Activity —
Output the data once more, exactly as given.

Dataset records —

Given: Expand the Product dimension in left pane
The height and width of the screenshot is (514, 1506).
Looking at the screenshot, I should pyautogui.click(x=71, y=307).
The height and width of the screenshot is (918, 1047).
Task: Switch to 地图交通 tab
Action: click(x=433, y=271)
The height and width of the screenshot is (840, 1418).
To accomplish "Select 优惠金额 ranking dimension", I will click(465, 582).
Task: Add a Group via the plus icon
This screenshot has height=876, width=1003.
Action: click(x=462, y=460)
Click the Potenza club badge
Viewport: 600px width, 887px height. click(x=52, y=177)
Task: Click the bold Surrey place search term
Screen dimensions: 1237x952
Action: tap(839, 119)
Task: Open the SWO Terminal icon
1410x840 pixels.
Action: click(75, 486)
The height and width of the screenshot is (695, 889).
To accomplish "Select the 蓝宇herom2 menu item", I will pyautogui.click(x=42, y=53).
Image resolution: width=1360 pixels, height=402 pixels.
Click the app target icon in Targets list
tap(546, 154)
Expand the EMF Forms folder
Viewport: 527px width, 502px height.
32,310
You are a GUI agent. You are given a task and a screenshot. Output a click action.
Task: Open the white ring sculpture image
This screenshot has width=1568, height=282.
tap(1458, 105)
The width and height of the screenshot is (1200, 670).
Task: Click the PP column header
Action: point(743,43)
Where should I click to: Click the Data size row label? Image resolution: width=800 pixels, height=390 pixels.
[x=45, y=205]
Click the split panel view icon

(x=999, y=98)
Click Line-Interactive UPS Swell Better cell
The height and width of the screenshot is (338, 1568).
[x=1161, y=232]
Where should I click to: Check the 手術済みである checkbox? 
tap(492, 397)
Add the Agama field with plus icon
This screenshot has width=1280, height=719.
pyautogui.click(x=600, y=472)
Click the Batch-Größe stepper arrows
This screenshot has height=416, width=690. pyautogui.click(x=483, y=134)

Task solution —
Given: Expand the Product dimension in left pane
The height and width of the screenshot is (514, 1506).
Looking at the screenshot, I should pyautogui.click(x=71, y=307).
The height and width of the screenshot is (918, 1047).
Task: Switch to 地图交通 tab
Action: click(x=433, y=271)
The height and width of the screenshot is (840, 1418).
To accomplish "Select 优惠金额 ranking dimension", I will click(465, 582).
Task: Add a Group via the plus icon
This screenshot has height=876, width=1003.
Action: click(x=462, y=460)
Click the Potenza club badge
Viewport: 600px width, 887px height. click(x=52, y=177)
Task: Click the bold Surrey place search term
Screen dimensions: 1237x952
Action: tap(839, 119)
Task: Open the SWO Terminal icon
1410x840 pixels.
Action: click(75, 486)
The height and width of the screenshot is (695, 889).
To accomplish "Select the 蓝宇herom2 menu item", I will pyautogui.click(x=42, y=53).
Image resolution: width=1360 pixels, height=402 pixels.
Click the app target icon in Targets list
tap(546, 154)
Expand the EMF Forms folder
Viewport: 527px width, 502px height.
32,310
You are a GUI agent. You are given a task and a screenshot. Output a click action.
Task: Open the white ring sculpture image
This screenshot has width=1568, height=282.
tap(1458, 105)
The width and height of the screenshot is (1200, 670).
Task: Click the PP column header
Action: point(743,43)
Where should I click to: Click the Data size row label? Image resolution: width=800 pixels, height=390 pixels.
[x=45, y=205]
Click the split panel view icon

(x=999, y=98)
Click Line-Interactive UPS Swell Better cell
The height and width of the screenshot is (338, 1568).
[x=1161, y=232]
Where should I click to: Check the 手術済みである checkbox? 
tap(492, 397)
Add the Agama field with plus icon
This screenshot has width=1280, height=719.
pyautogui.click(x=600, y=472)
Click the Batch-Größe stepper arrows
This screenshot has height=416, width=690. pyautogui.click(x=483, y=134)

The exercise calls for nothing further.